CS&E Seminar: Jeff Dean - Modern Advances in Machine Learning
Event Details
Jeff Dean - Chief Scientist, Google Research and Google DeepMind
Title: Modern Advances in Machine Learning and What Will They Enable?
Wednesday, May 14
10:30 a.m. - 12 p.m.
3-180 Keller Hall
Schedule
10:30 - 11 a.m. | Pre-lecture reception (lobby outside of 3-180)
11 a.m. - 12 p.m. | Seminar (3-180)
Abstract
In this talk I'll highlight some of the research and computer systems advances that have come together to create the capabilities of modern AI models. I'll discuss the Gemini family of models and discuss the research advances that these models are built on, and highlight some of the uses enabled by aspects like multimodality, long-context and in-context learning, and inference time computation to enable more sophisticated reasoning. With powerful capabilities and continuing rapid advances, modern AI has the potential to reshape much of what we do. I'll discuss some potential areas that may be radically shaped by AI developments, and how collaboration between AI researchers and practitioners, policymakers, and other stakeholders can maximize the upsides of AI and minimize its downsides.
This talk will present work done by many people at Google.
Biography
Jeff Dean joined Google in 1999 where he now serves as Google’s Chief Scientist, focusing on AI advances for Google DeepMind and Google Research. He is a co-lead of the Gemini project, and his areas of focus include machine learning and AI, and applications of AI to problems that help billions of people in societally beneficial ways. His work has been integral to many generations of Google’s search engine, its initial ad serving system, distributed computing infrastructure such as BigTable and MapReduce, Google's TPU machine learning hardware, the Tensorflow open-source machine learning system, and Gemini multimodal models, among many other things.
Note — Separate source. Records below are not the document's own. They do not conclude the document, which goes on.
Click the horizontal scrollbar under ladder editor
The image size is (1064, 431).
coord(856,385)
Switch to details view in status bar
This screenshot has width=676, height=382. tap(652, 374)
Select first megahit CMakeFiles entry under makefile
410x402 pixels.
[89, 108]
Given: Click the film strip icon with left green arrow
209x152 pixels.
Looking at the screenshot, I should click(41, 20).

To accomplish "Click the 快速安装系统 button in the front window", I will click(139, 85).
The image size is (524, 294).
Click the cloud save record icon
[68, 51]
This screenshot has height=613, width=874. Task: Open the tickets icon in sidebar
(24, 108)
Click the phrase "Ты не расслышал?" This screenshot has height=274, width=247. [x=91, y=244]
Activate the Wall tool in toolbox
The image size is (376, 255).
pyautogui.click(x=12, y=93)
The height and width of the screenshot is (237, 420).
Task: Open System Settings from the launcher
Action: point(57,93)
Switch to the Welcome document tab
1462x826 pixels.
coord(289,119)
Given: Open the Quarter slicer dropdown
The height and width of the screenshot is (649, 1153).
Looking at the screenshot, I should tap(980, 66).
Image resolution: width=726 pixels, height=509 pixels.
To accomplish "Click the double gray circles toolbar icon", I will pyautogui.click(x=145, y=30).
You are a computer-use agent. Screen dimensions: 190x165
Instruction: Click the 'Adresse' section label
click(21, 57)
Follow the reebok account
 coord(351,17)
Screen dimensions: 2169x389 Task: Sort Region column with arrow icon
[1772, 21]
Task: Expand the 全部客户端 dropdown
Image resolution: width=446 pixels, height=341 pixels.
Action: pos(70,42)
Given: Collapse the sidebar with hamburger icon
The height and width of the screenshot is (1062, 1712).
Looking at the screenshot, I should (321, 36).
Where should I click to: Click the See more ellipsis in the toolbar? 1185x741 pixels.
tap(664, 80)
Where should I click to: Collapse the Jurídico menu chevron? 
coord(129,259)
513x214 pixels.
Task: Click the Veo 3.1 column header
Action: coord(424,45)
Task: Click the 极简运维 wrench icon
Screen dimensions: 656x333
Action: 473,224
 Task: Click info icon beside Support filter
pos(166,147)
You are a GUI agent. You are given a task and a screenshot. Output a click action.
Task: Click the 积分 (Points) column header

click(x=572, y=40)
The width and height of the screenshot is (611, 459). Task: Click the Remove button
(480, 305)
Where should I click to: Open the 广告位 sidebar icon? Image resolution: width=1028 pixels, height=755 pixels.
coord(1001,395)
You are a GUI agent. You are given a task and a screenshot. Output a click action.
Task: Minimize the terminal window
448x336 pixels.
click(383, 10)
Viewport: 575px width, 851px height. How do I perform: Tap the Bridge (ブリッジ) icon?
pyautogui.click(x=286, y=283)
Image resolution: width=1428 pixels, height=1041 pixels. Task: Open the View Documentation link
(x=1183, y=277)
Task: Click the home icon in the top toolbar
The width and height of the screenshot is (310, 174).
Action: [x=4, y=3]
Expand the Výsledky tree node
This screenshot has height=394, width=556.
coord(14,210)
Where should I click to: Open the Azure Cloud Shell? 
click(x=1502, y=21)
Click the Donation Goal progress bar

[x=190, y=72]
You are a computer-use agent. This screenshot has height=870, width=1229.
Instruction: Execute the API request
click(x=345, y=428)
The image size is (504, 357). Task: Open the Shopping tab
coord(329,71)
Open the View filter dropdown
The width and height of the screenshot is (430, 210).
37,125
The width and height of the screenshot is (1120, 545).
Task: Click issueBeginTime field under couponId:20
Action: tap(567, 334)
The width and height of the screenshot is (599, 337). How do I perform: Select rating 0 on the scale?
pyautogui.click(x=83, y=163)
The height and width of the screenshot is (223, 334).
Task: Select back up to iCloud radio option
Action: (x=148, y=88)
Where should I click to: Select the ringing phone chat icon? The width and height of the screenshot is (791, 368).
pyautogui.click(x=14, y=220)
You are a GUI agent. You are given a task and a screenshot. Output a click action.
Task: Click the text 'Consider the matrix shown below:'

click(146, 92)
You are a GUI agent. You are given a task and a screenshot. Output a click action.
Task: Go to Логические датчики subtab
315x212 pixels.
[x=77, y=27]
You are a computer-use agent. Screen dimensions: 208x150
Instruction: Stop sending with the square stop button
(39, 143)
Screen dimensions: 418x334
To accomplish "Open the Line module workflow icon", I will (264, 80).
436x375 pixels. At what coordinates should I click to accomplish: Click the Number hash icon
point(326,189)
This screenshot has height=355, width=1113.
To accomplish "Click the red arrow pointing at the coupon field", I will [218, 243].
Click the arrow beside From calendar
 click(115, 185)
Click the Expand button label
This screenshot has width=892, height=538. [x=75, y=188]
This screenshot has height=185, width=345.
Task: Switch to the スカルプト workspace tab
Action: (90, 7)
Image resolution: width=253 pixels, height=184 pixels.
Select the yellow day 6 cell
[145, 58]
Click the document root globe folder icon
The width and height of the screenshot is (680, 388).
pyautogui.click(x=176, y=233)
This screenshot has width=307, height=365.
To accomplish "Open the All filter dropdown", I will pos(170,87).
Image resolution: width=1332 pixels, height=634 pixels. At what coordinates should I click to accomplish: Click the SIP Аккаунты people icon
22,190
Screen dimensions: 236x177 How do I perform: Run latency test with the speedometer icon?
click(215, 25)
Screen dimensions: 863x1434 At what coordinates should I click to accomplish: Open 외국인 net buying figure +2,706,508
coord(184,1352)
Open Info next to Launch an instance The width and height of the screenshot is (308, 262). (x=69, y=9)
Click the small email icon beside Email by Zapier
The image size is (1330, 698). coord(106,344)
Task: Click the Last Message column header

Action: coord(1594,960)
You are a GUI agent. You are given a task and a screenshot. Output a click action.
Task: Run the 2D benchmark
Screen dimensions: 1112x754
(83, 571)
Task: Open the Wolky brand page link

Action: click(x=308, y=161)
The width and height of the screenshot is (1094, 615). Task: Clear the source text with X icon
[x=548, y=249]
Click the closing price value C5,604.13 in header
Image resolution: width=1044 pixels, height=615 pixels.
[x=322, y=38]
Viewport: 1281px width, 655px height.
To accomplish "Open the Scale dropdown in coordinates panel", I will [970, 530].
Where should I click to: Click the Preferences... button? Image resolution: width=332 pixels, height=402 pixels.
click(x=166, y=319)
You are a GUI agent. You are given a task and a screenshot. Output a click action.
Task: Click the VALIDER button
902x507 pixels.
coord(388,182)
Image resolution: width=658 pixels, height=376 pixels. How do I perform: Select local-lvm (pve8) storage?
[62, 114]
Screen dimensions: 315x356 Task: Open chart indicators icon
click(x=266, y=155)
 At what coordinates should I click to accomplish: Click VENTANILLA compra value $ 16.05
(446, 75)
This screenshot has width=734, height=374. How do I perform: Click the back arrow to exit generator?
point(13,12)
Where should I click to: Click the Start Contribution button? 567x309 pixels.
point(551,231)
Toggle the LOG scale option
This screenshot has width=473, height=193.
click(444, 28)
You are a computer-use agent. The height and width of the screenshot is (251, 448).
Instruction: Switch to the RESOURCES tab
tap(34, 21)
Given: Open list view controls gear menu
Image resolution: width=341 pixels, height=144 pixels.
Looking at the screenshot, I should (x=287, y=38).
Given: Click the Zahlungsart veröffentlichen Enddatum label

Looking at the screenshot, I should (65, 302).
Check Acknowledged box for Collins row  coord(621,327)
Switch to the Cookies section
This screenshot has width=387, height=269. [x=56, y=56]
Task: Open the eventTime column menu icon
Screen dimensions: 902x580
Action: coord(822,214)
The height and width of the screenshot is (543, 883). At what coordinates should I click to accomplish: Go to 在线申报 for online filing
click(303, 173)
Jeff received a Ph.D. in Computer Science from the University of Washington and a B.S. in Computer Science & Economics from the University of Minnesota, summa cum laude. He is a member of the U.S. National Academy of Engineering and of the American Academy of Arts and Sciences, and a Fellow of the Association for Computing Machinery (ACM) , and a winner of the 2012 ACM Prize in Computing and the 2021 IEEE John von Neumann medal.